数強塾グループの国語専門塾、日本国語塾TOPの藤原進之介です。講師の翔先生と一緒に解説します!

藤原「今回は『慶應義塾大学理工学部 国語なし』というテーマで、慶應義塾大学理工学部を志望する受験生に向けて、傾向と対策をお伝えしていきます。」

翔「理工学部志望の受験生からよく聞かれるのが、『国語がないなら、国語の勉強は完全に捨てていいですか?』という質問です。結論から言うと、理工学部の一般選抜には国語も小論文も課されません。しかし、だからといって国語力を軽視してよいわけではないんです。」

藤原「そうですね。慶應義塾大学理工学部は、数学・理科・英語の3教科で合否が決まる入試を長年続けてきた学部です。国語という科目そのものが試験に出ないのは事実ですが、国語力(読解力・論理構成力・要約力)は、数学の記述答案、英語長文の精読、さらには大学入学後のレポート・論文執筆にまで直結します。今日はこの点を丁寧に整理しながら、併願校で必要になる共通テスト国語の対策までお話しします。」

出題の全体像

まず前提として、慶應義塾大学理工学部の一般選抜の入試科目を整理しておきましょう。近年は数学・理科(2科目)・英語の3教科で構成される形が続いています。国語も小論文も入試科目には含まれていません。また、慶應義塾大学は全学部を通じて共通テスト利用入試を実施していない大学としても知られており、理工学部も例外ではありません。つまり、慶應義塾大学理工学部の受験そのものにおいては、共通テストの国語の得点が直接合否に関わることはありません。

ただし、ここで重要な事実が2つあります。

1つ目は、多くの理工学部志望者が国公立大学(東京工業大学、東京大学、大阪大学など)や、共通テストを課す他の私立大学の理工系学部を併願しているという事実です。これらの併願先では、共通テストの国語(現代文・古文・漢文)が受験科目に含まれるケースが少なくありません。理工学部志望であっても「国語を一切勉強しない」という選択は、併願校の選択肢を狭めるリスクがあります。

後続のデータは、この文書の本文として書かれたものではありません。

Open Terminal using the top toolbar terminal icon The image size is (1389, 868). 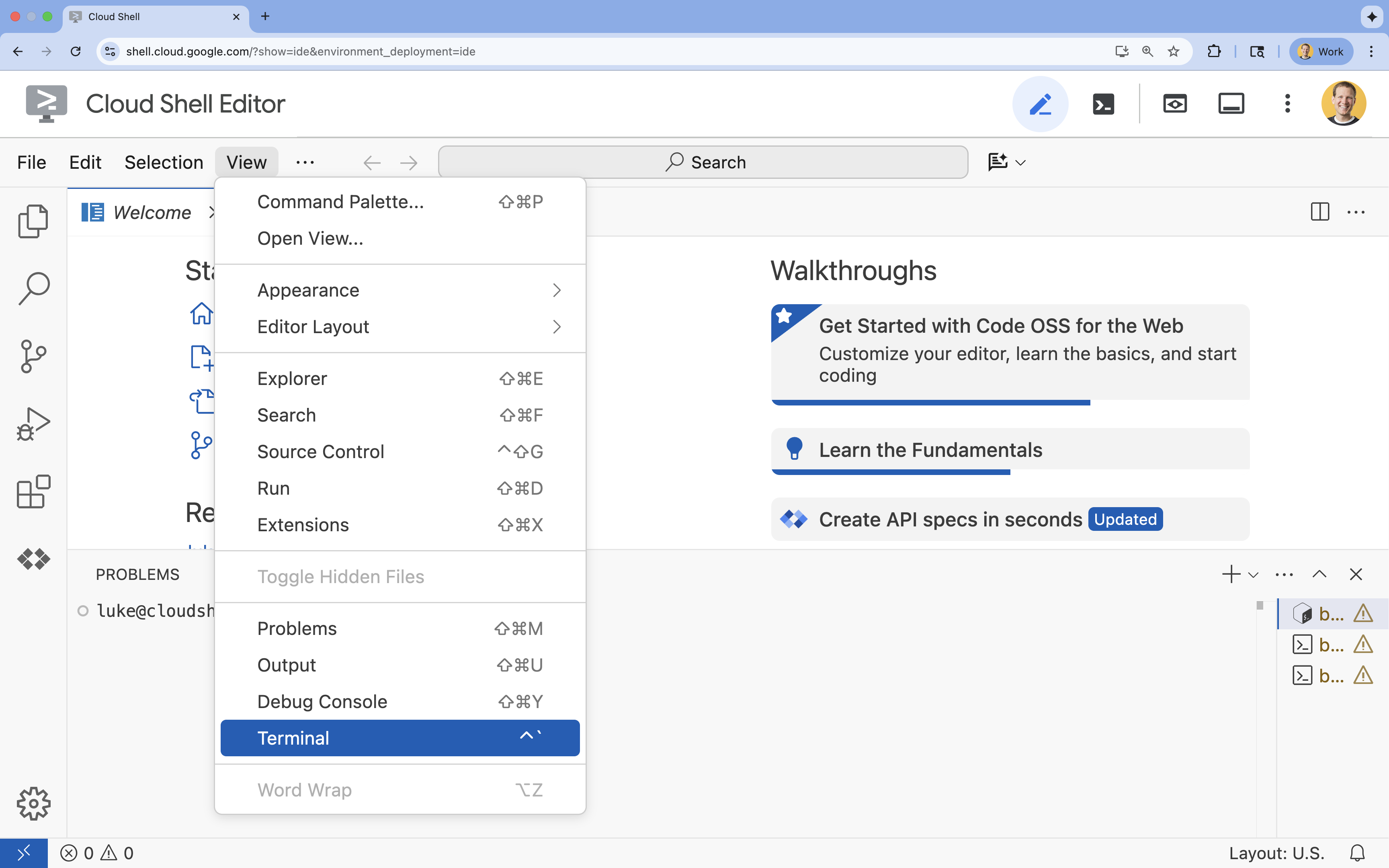(1102, 104)
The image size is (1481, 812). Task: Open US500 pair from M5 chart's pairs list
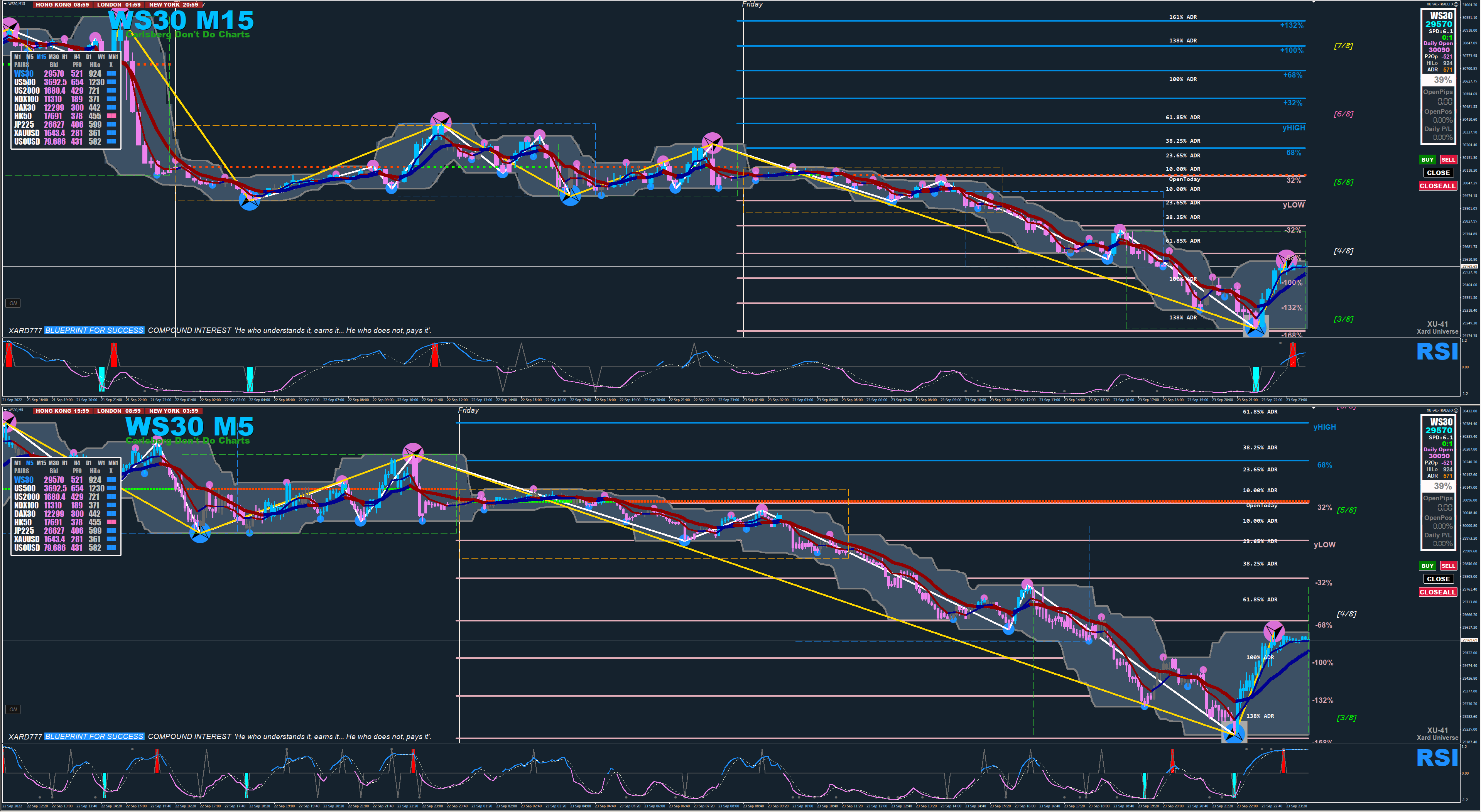click(25, 488)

2つ目は、理工学部の入試に国語という科目がなくても、国語力そのものは他の科目の得点に強く影響するという事実です。数学の記述式答案では「論理の飛躍なく、読み手にわかりやすく説明する力」が求められますし、英語長文読解では「文章全体の構造をつかみ、筆者の主張を要約する力」が問われます。これらはいずれも国語力の一部です。慶應義塾大学理工学部の対策を考えるとき、「国語がない」という事実と「国語力は不要」という誤解を、はっきり切り分けて考える必要があります。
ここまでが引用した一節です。